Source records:

______________________________

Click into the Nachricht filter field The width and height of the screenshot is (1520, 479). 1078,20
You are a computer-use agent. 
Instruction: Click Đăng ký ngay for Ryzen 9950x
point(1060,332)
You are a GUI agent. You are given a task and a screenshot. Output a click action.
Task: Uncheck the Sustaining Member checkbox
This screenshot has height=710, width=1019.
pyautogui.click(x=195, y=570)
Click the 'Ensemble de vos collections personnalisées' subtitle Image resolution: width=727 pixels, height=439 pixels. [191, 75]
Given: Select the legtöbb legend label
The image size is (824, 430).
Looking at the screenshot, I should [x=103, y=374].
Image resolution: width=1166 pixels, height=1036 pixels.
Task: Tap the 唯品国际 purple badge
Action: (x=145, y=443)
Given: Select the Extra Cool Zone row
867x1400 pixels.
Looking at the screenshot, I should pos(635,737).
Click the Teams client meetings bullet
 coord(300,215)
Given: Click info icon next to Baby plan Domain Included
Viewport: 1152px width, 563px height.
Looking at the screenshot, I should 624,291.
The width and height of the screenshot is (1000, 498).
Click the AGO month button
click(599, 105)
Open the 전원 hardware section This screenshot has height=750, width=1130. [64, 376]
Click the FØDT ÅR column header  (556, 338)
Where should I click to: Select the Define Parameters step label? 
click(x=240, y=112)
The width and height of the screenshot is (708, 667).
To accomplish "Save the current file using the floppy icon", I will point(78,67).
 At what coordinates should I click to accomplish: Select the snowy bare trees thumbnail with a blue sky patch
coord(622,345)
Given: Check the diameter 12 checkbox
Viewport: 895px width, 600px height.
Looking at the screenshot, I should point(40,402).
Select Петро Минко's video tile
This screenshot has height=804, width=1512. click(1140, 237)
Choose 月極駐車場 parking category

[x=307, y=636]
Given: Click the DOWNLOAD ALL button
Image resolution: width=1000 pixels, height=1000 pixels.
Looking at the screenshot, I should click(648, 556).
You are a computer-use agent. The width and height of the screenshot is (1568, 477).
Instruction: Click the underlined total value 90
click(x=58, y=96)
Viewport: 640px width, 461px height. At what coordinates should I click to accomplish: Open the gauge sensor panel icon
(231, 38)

______________________________

Exercise description: In the records above, some lines may contain the word "computer"; copy every one of them.

Answer to this task:
You are a computer-use agent. 
You are a computer-use agent. The width and height of the screenshot is (1568, 477).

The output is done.